Polars on 1.4401914684888875 kertaa nopeampi kuin Pandas


In [36]:
from sklearn.preprocessing import StandardScaler
import numpy as np

# Sample data
data = np.array([[1.0, 2.0], [2.0, 3.0], [3.0, 4.0], [4.0, 5.0]])

# Initialize the StandardScaler
scaler = StandardScaler()

# Fit the scaler to the data and transform the data
scaled_data = scaler.fit_transform(data)

print("Original data:\n", data)
print("Scaled data:\n", scaled_data)

# Mean and standard deviation of the original data
print("Mean of the original data:", data.mean(axis=0))
print("Standard deviation of the original data:", data.std(axis=0))

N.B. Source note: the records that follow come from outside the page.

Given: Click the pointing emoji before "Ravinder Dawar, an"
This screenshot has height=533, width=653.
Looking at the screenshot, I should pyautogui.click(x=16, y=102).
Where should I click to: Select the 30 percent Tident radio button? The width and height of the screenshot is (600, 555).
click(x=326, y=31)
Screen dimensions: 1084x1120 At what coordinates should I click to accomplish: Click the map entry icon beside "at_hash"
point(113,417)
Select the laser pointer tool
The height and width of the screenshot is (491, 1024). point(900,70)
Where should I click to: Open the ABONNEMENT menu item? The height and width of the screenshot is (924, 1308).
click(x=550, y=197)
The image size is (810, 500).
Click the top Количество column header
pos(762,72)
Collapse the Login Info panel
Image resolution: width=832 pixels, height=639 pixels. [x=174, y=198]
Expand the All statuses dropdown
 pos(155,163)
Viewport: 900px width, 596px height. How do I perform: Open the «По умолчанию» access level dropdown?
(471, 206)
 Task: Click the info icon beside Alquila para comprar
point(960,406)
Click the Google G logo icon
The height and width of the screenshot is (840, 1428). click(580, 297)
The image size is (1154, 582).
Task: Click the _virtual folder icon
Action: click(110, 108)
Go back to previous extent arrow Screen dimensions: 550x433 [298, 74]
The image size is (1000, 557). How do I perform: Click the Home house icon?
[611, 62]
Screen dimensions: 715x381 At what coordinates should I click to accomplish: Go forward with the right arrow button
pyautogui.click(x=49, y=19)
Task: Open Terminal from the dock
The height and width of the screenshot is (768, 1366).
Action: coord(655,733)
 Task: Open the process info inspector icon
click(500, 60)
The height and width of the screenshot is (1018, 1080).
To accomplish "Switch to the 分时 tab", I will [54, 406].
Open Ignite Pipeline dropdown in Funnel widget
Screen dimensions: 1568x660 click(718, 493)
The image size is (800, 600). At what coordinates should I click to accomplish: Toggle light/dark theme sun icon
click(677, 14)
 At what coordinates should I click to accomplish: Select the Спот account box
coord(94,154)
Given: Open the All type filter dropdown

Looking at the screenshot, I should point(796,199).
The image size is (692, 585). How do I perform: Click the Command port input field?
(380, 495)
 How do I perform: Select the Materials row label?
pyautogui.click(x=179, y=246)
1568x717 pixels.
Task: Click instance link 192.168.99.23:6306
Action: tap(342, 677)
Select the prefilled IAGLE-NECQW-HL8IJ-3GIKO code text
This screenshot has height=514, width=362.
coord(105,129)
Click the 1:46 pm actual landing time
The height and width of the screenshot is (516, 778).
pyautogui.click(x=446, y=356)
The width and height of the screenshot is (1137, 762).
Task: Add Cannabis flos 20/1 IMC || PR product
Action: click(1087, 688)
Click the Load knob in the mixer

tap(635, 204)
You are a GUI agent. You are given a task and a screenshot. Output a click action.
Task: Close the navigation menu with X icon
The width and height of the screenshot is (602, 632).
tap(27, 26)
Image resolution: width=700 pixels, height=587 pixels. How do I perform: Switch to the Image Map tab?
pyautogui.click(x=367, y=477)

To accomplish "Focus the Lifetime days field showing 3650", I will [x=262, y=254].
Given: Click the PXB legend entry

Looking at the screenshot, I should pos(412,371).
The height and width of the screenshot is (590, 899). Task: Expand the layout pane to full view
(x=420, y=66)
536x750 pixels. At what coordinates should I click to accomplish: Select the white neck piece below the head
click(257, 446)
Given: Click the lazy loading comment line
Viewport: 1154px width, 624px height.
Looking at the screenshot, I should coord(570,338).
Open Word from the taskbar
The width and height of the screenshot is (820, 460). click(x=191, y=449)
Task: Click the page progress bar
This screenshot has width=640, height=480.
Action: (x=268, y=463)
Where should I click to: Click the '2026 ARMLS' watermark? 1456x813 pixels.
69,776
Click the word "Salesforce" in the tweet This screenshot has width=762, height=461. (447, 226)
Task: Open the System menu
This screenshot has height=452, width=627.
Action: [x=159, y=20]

# Mean and standard deviation of the scaled data
print("Mean of the scaled data:", scaled_data.mean(axis=0))
print("Standard deviation of the scaled data:", scaled_data.std(axis=0))

Original data:
 [[1. 2.]
 [2. 3.]
 [3. 4.]
 [4. 5.]]
Scaled data:
 [[-1.34164079 -1.34164079]
 [-0.4472136  -0.4472136 ]
 [ 0.4472136   0.4472136 ]
 [ 1.34164079  1.34164079]]
Mean of the original data: [2.5 3.5]
Standard deviation of the original data: [1.11803399 1.11803399]
Mean of the scaled data: [0. 0.]
Standard deviation of the scaled data: [1. 1.]